Word and element location records
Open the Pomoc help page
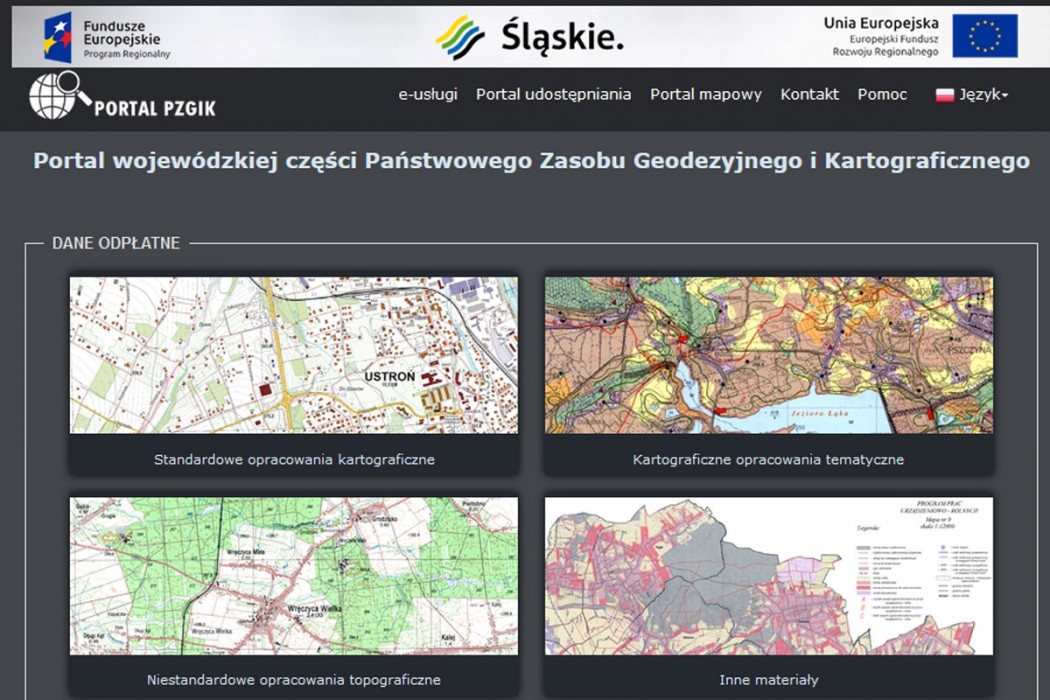The width and height of the screenshot is (1050, 700). click(x=882, y=94)
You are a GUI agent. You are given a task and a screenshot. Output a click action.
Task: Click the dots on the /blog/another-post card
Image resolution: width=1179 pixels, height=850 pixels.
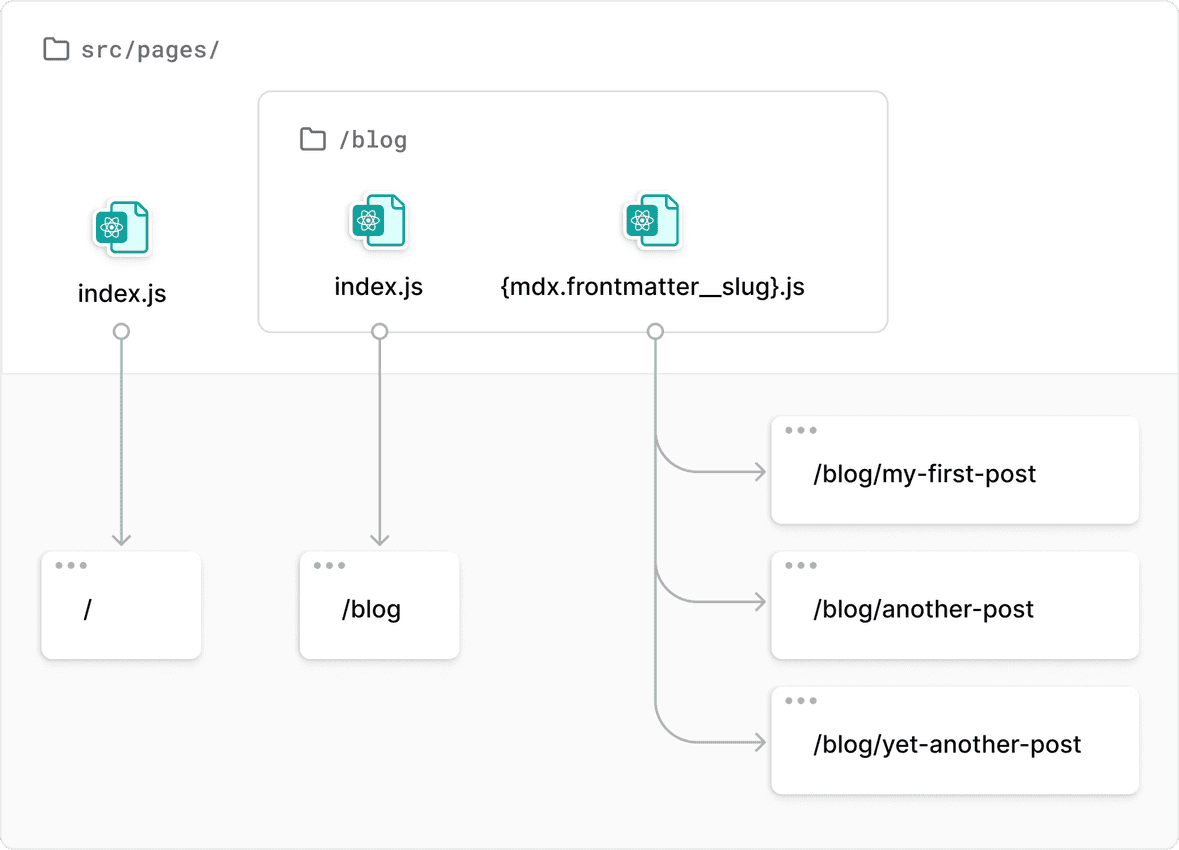pos(799,564)
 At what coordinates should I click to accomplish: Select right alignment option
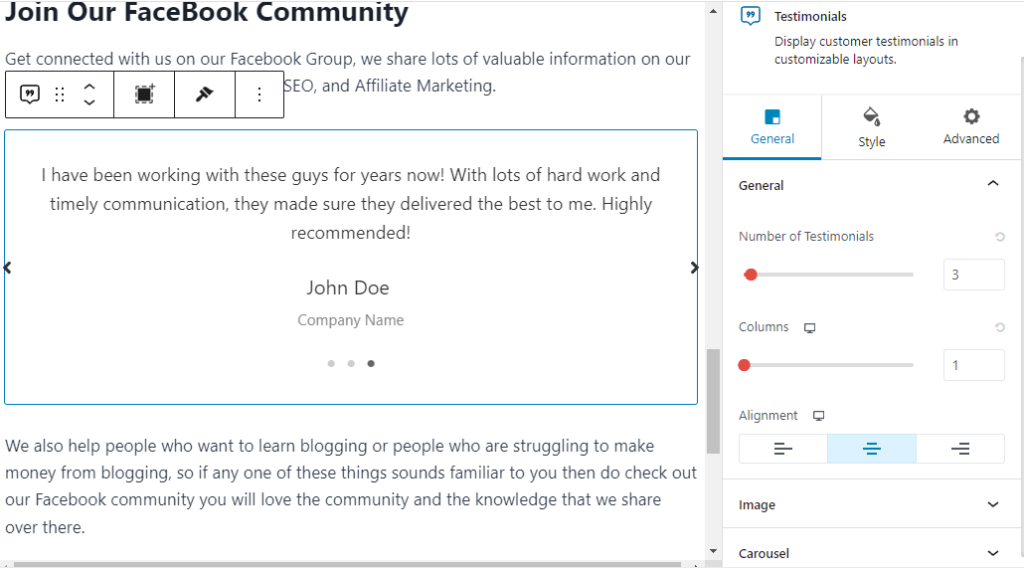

*Written problem:*
Copy out every line of the rows above word for word, leaving out the pictures.

*Task result:*
Open the Pomoc help page
The width and height of the screenshot is (1050, 700). click(x=882, y=94)
You are a GUI agent. You are given a task and a screenshot. Output a click action.
Task: Click the dots on the /blog/another-post card
Image resolution: width=1179 pixels, height=850 pixels.
pos(799,564)
 At what coordinates should I click to accomplish: Select right alignment option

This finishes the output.